Prose poem, inspired by Sandra Heska King

“And Mom tied herself to a tree so she didn’t tumble into the water while she planted flowers on the bank.”—Sandra Heska King, “The Heart Work of Eviction,” February 6, 2013, The High Calling

P.S. The line breaks work much better with 1-inch margins on 8 1/2-by-11. Darn you, WordPress!

VINCA

She walks outside to plant purple right on the bank, beneath the shade of the cypress tree. If she can get them in today, they’ll always flower. They will come back year after year, strew themselves wildly, cover her own grave. She’s waited for weeks, started the seeds indoors, ensured just the right amount of darkness. But for three nights in a row, it’s been warm enough. It’s time.

This will not work. This perfect spot with the morning sun is too steep. She inches at it with care. Slips. Scared, she stands up. She will find a way. Is planting flowers supposed to be this hard?

Into the garage, where he throws his tools. She digs to find that rope he uses to haul stuff. Fumbles with the itchy old cotton cord, making a bow. Every childhood Sunday before church, her mother said she tied her bows upside down. What if she gets stuck, like when they played with jump rope at recess back in kindergarten and she couldn’t get untied from the tree and worked the knot for forever until she finally got undone?
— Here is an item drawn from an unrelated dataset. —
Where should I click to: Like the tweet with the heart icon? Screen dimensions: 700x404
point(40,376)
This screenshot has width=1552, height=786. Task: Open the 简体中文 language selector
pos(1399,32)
Never mind. If these flowers don’t get in the ground soon, there will be no purple! She wraps the rope around the thick trunk. Double-knots it, ties the only bow she knows. She braces one foot against the thirsty tree. She might fall in the dirt but she will not fall in the cold creek. She will not drown. She ties herself up. Once secured, she works quickly. The bank will be beautiful — lilac, violet, pink, rose, white, maybe even peach. She sits back, pulls at the bow

Stuck. She sits in the dirt, starts in on the loops with her fingernails. She is exceptional at untying knots. The soon-to-be flowers wait for this woman to get out of their way. Eventually she is free. She reties the rope in an upside-down bow, walks home. She knows how to attend to things that seek to sever their own roots. When she is old, she will look on these flowers through her bedroom window, see how the groundcover spread so naturally, like all things mildly invasive.

Comments

  1. This is marvelous. I can envision the bank along Big Creek smothered in blooms. I don’t know what my MIL planted, but the weeds and natural cover have invaded. And sumac. I love sumac. There’s so much in those last couple lines especially, and the part up top–about how they’ll cover her grave…

    This has made me smile–and made me a little teary, too.

  2. Marilyn says:

    The flowers “wait for the woman to get out of the way” as so many things do. I need to remember to do my task, the best I can, then get out of the way, let things take their course. Trust.

    I felt right there in this, btw. Slipping then, scared, standing again. Oh, so much here taking me off in different thought directions. Thanks for starting my day with this, Megan.

  3. laura says:

    “…like all things mildly invasive.” This is so full of wonderfulness, from its source of inspiration to those very last words! Smiling so big here.

  4. lschontos says:

    You have a way of weaving little golden strands into your writing that makes everything sparkle. I do love the way she tied her bows.

  5. annkroeker says:

    I loved that line from Sandra’s piece, and then you did all this! The way we are weaving together on this big ol’ interweb…we are reaching out to one another, roots intertwined, blooming in colors like that ground cover.

    You’ve planted something beautiful here.

  6. Last two lines kill it, Megan. (I mean that in an awesome way).

  7. Megan, Megan, Megan–you just slay me with the way your mind works. In a really good way :)

  8. pastordt says:

    Oh, this is so wonderful. Thank you, Megan. I’m way behind on blog reading and trying to play a little catch-up tonight. SO glad I did.